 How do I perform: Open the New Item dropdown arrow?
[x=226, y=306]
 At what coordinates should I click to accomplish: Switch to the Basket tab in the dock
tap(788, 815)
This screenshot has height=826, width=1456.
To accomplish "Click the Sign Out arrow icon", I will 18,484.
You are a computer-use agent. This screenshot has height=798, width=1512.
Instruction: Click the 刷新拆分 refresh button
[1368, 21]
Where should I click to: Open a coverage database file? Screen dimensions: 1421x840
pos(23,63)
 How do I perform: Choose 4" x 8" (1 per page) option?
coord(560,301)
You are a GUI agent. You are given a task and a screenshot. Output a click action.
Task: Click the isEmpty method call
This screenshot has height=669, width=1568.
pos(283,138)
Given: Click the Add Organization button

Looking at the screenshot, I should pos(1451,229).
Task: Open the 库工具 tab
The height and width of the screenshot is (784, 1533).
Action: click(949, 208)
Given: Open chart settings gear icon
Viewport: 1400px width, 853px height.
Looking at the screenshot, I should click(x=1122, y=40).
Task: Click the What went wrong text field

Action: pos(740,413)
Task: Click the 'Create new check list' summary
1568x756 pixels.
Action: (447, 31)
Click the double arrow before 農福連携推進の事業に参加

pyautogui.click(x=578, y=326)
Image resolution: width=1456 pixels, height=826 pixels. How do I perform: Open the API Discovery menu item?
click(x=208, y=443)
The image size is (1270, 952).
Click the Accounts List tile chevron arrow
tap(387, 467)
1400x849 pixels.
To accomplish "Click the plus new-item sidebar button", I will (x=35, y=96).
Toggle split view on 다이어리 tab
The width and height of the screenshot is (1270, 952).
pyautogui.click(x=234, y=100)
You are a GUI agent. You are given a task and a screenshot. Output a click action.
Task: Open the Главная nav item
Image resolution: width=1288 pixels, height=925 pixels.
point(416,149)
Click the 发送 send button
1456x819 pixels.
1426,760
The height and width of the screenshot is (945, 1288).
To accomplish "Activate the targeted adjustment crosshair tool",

-----

▸ Your task
The required output is the exact sequence of lines from the one containing "Toggle split view on 다이어리 tab" through the end of the listing, both endpoints included.

▸ Answer to this problem
Toggle split view on 다이어리 tab
The width and height of the screenshot is (1270, 952).
pyautogui.click(x=234, y=100)
You are a GUI agent. You are given a task and a screenshot. Output a click action.
Task: Open the Главная nav item
Image resolution: width=1288 pixels, height=925 pixels.
point(416,149)
Click the 发送 send button
1456x819 pixels.
1426,760
The height and width of the screenshot is (945, 1288).
To accomplish "Activate the targeted adjustment crosshair tool",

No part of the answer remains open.